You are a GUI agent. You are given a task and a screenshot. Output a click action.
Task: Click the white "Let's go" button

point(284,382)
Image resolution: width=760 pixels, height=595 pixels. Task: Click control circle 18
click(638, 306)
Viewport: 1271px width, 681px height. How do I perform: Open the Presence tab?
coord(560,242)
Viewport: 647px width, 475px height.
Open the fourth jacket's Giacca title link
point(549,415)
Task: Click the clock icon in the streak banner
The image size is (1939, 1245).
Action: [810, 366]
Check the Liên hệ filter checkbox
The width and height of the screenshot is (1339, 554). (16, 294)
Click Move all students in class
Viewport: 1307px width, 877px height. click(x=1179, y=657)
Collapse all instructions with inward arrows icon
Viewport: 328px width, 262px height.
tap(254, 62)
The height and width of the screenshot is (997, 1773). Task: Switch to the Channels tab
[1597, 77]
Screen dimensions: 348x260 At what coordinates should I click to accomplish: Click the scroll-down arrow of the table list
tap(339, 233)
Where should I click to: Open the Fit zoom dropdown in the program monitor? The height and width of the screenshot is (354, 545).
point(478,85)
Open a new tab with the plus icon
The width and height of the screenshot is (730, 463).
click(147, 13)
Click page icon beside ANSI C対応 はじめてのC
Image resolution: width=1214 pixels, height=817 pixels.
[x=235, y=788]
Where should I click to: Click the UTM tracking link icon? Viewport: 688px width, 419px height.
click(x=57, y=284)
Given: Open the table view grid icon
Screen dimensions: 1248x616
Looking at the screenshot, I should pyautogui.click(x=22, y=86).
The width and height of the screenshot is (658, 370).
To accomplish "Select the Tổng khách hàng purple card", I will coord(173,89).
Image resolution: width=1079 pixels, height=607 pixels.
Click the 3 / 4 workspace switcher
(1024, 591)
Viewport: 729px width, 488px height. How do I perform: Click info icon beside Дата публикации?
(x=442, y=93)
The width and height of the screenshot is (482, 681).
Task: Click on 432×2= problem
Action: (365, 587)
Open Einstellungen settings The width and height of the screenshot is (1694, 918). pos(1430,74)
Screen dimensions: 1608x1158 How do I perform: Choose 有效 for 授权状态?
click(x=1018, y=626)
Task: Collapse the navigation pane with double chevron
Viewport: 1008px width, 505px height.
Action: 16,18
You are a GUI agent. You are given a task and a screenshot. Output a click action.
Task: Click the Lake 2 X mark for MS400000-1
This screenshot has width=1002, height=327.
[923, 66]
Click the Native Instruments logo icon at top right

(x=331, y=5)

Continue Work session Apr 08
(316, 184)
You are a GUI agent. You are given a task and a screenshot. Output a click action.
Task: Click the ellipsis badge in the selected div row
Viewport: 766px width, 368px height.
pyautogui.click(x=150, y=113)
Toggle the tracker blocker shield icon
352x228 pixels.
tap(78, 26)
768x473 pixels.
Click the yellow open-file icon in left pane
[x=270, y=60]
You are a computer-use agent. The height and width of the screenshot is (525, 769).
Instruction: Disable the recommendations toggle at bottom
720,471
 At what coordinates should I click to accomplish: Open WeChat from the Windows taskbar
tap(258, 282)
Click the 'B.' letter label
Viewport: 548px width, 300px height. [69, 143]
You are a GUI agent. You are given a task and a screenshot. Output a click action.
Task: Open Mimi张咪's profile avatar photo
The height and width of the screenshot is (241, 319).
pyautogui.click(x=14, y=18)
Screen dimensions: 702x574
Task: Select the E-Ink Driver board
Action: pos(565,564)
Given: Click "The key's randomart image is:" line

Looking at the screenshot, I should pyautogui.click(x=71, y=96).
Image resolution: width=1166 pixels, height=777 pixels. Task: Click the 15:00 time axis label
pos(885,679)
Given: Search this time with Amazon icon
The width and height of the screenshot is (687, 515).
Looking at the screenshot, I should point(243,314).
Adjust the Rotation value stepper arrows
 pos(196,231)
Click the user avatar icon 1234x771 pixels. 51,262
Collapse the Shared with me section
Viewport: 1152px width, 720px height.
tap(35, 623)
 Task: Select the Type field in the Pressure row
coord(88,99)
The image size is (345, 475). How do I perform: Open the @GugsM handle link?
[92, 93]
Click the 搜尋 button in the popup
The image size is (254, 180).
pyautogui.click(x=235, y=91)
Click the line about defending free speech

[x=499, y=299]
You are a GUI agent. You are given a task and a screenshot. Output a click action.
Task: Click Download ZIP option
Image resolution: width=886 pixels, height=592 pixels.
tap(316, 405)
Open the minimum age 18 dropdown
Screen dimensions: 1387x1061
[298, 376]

Exercise goal -
Can you copy out all of the rows above, reproducing every line character for character?

Exercise answer -
You are a GUI agent. You are given a task and a screenshot. Output a click action.
Task: Click the white "Let's go" button

point(284,382)
Image resolution: width=760 pixels, height=595 pixels. Task: Click control circle 18
click(638, 306)
Viewport: 1271px width, 681px height. How do I perform: Open the Presence tab?
coord(560,242)
Viewport: 647px width, 475px height.
Open the fourth jacket's Giacca title link
point(549,415)
Task: Click the clock icon in the streak banner
The image size is (1939, 1245).
Action: [810, 366]
Check the Liên hệ filter checkbox
The width and height of the screenshot is (1339, 554). (16, 294)
Click Move all students in class
Viewport: 1307px width, 877px height. click(x=1179, y=657)
Collapse all instructions with inward arrows icon
Viewport: 328px width, 262px height.
tap(254, 62)
The height and width of the screenshot is (997, 1773). Task: Switch to the Channels tab
[1597, 77]
Screen dimensions: 348x260 At what coordinates should I click to accomplish: Click the scroll-down arrow of the table list
tap(339, 233)
Where should I click to: Open the Fit zoom dropdown in the program monitor? The height and width of the screenshot is (354, 545).
point(478,85)
Open a new tab with the plus icon
The width and height of the screenshot is (730, 463).
click(147, 13)
Click page icon beside ANSI C対応 はじめてのC
Image resolution: width=1214 pixels, height=817 pixels.
[x=235, y=788]
Where should I click to: Click the UTM tracking link icon? Viewport: 688px width, 419px height.
click(x=57, y=284)
Given: Open the table view grid icon
Screen dimensions: 1248x616
Looking at the screenshot, I should pyautogui.click(x=22, y=86).
The width and height of the screenshot is (658, 370).
To accomplish "Select the Tổng khách hàng purple card", I will coord(173,89).
Image resolution: width=1079 pixels, height=607 pixels.
Click the 3 / 4 workspace switcher
(1024, 591)
Viewport: 729px width, 488px height. How do I perform: Click info icon beside Дата публикации?
(x=442, y=93)
The width and height of the screenshot is (482, 681).
Task: Click on 432×2= problem
Action: (365, 587)
Open Einstellungen settings The width and height of the screenshot is (1694, 918). pos(1430,74)
Screen dimensions: 1608x1158 How do I perform: Choose 有效 for 授权状态?
click(x=1018, y=626)
Task: Collapse the navigation pane with double chevron
Viewport: 1008px width, 505px height.
Action: 16,18
You are a GUI agent. You are given a task and a screenshot. Output a click action.
Task: Click the Lake 2 X mark for MS400000-1
This screenshot has width=1002, height=327.
[923, 66]
Click the Native Instruments logo icon at top right

(x=331, y=5)

Continue Work session Apr 08
(316, 184)
You are a GUI agent. You are given a task and a screenshot. Output a click action.
Task: Click the ellipsis badge in the selected div row
Viewport: 766px width, 368px height.
pyautogui.click(x=150, y=113)
Toggle the tracker blocker shield icon
352x228 pixels.
tap(78, 26)
768x473 pixels.
Click the yellow open-file icon in left pane
[x=270, y=60]
You are a computer-use agent. The height and width of the screenshot is (525, 769).
Instruction: Disable the recommendations toggle at bottom
720,471
 At what coordinates should I click to accomplish: Open WeChat from the Windows taskbar
tap(258, 282)
Click the 'B.' letter label
Viewport: 548px width, 300px height. [69, 143]
You are a GUI agent. You are given a task and a screenshot. Output a click action.
Task: Open Mimi张咪's profile avatar photo
The height and width of the screenshot is (241, 319).
pyautogui.click(x=14, y=18)
Screen dimensions: 702x574
Task: Select the E-Ink Driver board
Action: pos(565,564)
Given: Click "The key's randomart image is:" line

Looking at the screenshot, I should pyautogui.click(x=71, y=96).
Image resolution: width=1166 pixels, height=777 pixels. Task: Click the 15:00 time axis label
pos(885,679)
Given: Search this time with Amazon icon
The width and height of the screenshot is (687, 515).
Looking at the screenshot, I should point(243,314).
Adjust the Rotation value stepper arrows
 pos(196,231)
Click the user avatar icon 1234x771 pixels. 51,262
Collapse the Shared with me section
Viewport: 1152px width, 720px height.
tap(35, 623)
 Task: Select the Type field in the Pressure row
coord(88,99)
The image size is (345, 475). How do I perform: Open the @GugsM handle link?
[92, 93]
Click the 搜尋 button in the popup
The image size is (254, 180).
pyautogui.click(x=235, y=91)
Click the line about defending free speech

[x=499, y=299]
You are a GUI agent. You are given a task and a screenshot. Output a click action.
Task: Click Download ZIP option
Image resolution: width=886 pixels, height=592 pixels.
tap(316, 405)
Open the minimum age 18 dropdown
Screen dimensions: 1387x1061
[298, 376]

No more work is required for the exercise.